(Collected data entries)
☆ ☆ ☆
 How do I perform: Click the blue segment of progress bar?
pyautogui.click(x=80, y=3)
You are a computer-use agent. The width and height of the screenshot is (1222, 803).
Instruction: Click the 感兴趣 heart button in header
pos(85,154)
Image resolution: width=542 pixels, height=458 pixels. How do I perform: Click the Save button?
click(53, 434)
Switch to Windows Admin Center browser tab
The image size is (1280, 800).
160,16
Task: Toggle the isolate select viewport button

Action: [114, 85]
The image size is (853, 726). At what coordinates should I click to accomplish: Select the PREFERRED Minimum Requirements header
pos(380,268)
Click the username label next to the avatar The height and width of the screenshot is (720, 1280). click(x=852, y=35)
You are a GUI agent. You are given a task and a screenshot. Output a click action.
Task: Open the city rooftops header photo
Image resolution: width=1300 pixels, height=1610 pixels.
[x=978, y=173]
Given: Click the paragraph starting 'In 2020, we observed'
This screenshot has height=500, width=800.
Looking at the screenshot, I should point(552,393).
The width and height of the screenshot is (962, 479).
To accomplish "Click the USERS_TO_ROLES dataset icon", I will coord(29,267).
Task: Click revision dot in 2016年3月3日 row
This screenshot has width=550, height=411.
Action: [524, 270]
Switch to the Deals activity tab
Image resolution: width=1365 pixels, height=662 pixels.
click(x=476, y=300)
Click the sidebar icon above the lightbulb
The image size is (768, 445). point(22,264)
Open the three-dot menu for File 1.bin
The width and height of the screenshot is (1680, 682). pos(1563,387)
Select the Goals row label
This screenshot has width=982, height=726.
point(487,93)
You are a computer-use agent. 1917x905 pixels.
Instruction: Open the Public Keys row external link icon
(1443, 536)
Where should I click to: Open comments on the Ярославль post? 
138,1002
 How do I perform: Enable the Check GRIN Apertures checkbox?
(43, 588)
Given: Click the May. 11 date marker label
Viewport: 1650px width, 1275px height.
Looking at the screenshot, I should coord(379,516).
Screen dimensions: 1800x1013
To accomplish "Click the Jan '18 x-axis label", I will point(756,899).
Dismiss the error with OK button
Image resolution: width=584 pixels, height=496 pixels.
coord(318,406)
☆ ☆ ☆
About this exercise
Output every entry shown above, exactly.

Response
 How do I perform: Click the blue segment of progress bar?
pyautogui.click(x=80, y=3)
You are a computer-use agent. The width and height of the screenshot is (1222, 803).
Instruction: Click the 感兴趣 heart button in header
pos(85,154)
Image resolution: width=542 pixels, height=458 pixels. How do I perform: Click the Save button?
click(53, 434)
Switch to Windows Admin Center browser tab
The image size is (1280, 800).
160,16
Task: Toggle the isolate select viewport button

Action: [114, 85]
The image size is (853, 726). At what coordinates should I click to accomplish: Select the PREFERRED Minimum Requirements header
pos(380,268)
Click the username label next to the avatar The height and width of the screenshot is (720, 1280). click(x=852, y=35)
You are a GUI agent. You are given a task and a screenshot. Output a click action.
Task: Open the city rooftops header photo
Image resolution: width=1300 pixels, height=1610 pixels.
[x=978, y=173]
Given: Click the paragraph starting 'In 2020, we observed'
This screenshot has height=500, width=800.
Looking at the screenshot, I should point(552,393).
The width and height of the screenshot is (962, 479).
To accomplish "Click the USERS_TO_ROLES dataset icon", I will coord(29,267).
Task: Click revision dot in 2016年3月3日 row
This screenshot has width=550, height=411.
Action: [524, 270]
Switch to the Deals activity tab
Image resolution: width=1365 pixels, height=662 pixels.
click(x=476, y=300)
Click the sidebar icon above the lightbulb
The image size is (768, 445). point(22,264)
Open the three-dot menu for File 1.bin
The width and height of the screenshot is (1680, 682). pos(1563,387)
Select the Goals row label
This screenshot has width=982, height=726.
point(487,93)
You are a computer-use agent. 1917x905 pixels.
Instruction: Open the Public Keys row external link icon
(1443, 536)
Where should I click to: Open comments on the Ярославль post? 
138,1002
 How do I perform: Enable the Check GRIN Apertures checkbox?
(43, 588)
Given: Click the May. 11 date marker label
Viewport: 1650px width, 1275px height.
Looking at the screenshot, I should coord(379,516).
Screen dimensions: 1800x1013
To accomplish "Click the Jan '18 x-axis label", I will point(756,899).
Dismiss the error with OK button
Image resolution: width=584 pixels, height=496 pixels.
coord(318,406)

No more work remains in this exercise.